THE PROBLEM: Lines from the one with "This screenshot has width=690, height=500." up to and including the one with "This screenshot has height=728, width=1080." are to be copied exactly from the records below, without their pictures.

MATERIAL FOR THIS EXERCISE:
──────────

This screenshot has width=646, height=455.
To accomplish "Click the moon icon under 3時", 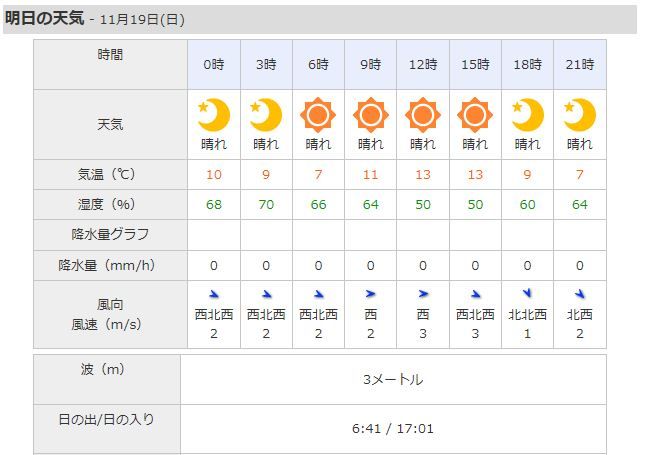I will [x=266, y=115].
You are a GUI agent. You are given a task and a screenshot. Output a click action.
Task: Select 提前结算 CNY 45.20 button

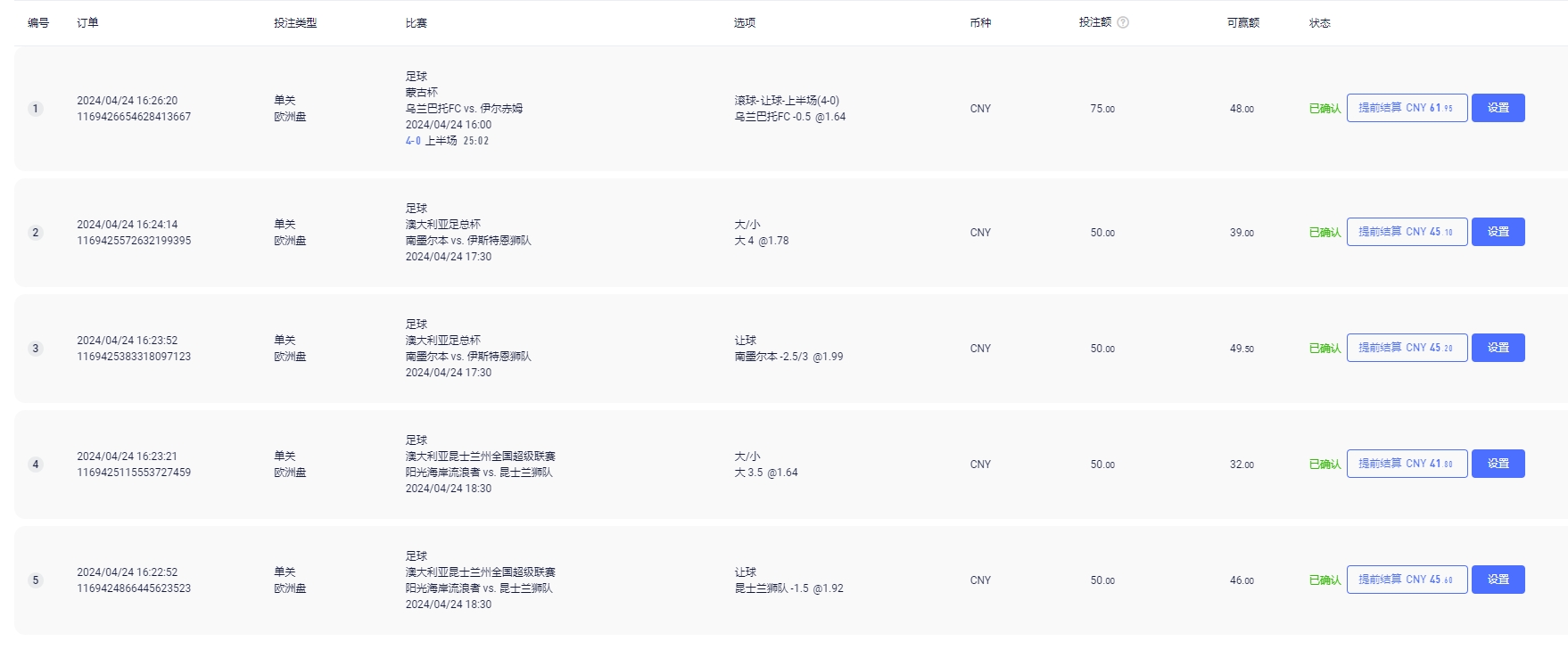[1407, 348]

──────────

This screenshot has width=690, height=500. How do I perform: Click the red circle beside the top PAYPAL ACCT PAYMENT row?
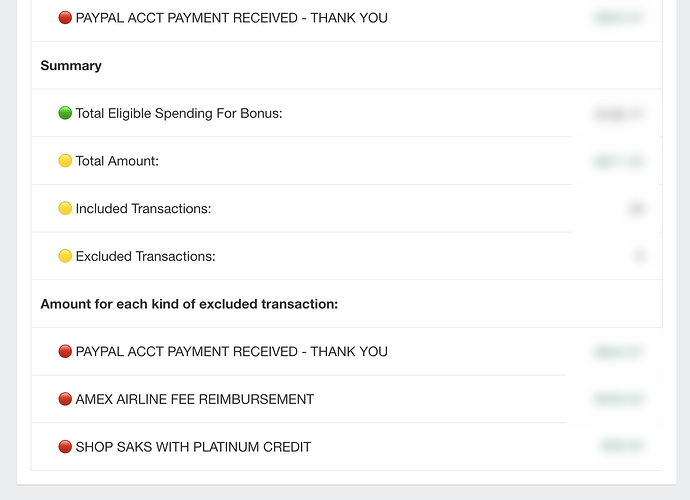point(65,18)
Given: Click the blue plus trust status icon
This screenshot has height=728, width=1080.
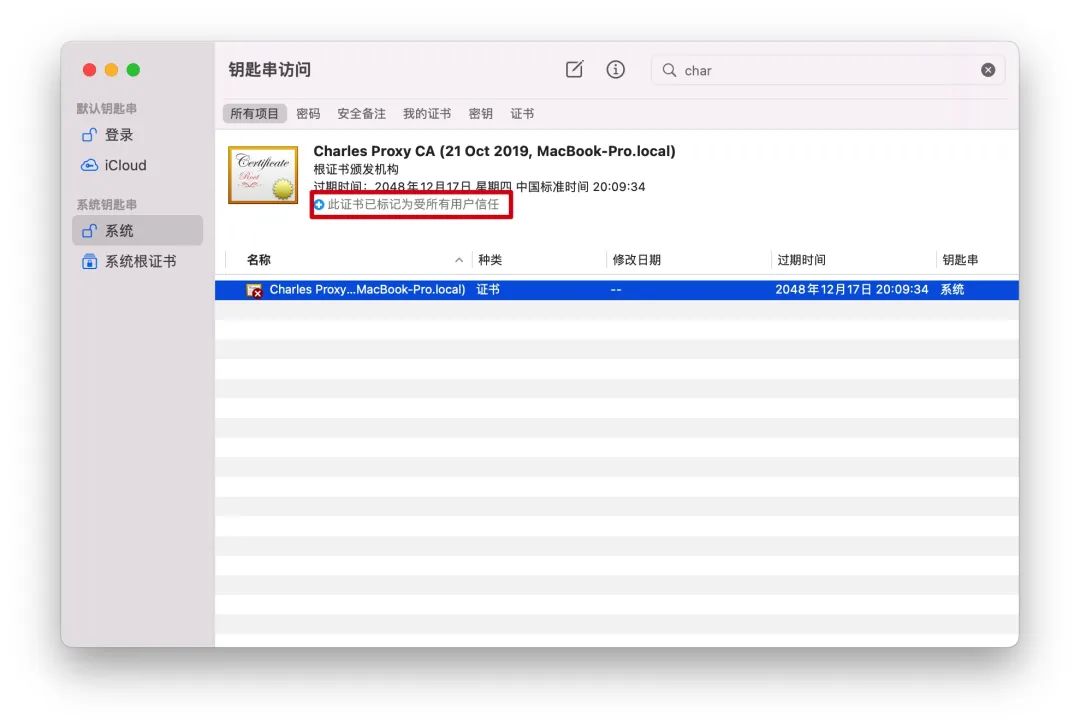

──────────

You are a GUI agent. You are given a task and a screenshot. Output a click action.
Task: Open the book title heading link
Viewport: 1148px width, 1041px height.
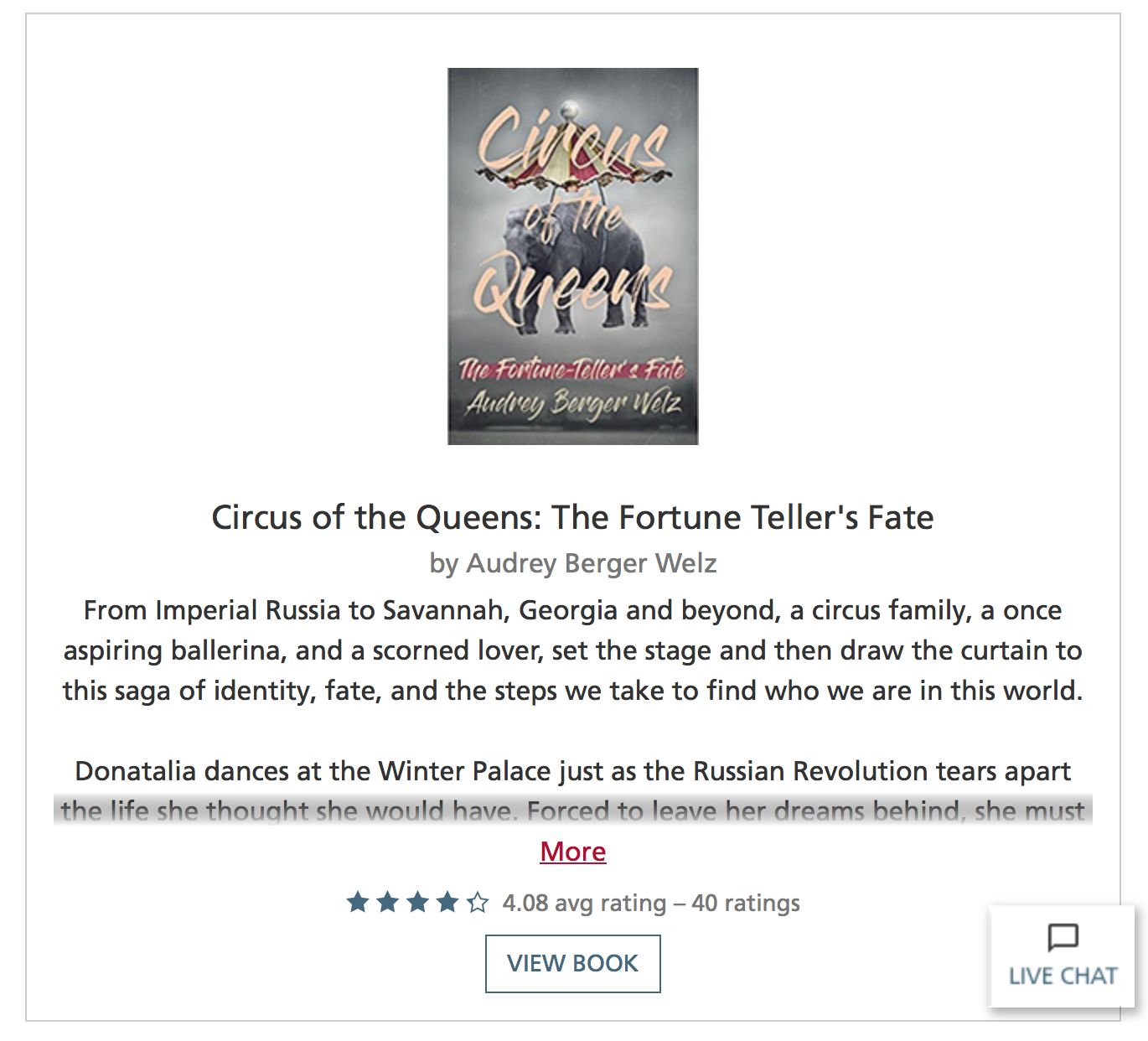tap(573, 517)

──────────

SOLUTION:
This screenshot has width=690, height=500. How do I perform: Click the red circle beside the top PAYPAL ACCT PAYMENT row?
point(65,18)
Given: Click the blue plus trust status icon
This screenshot has height=728, width=1080.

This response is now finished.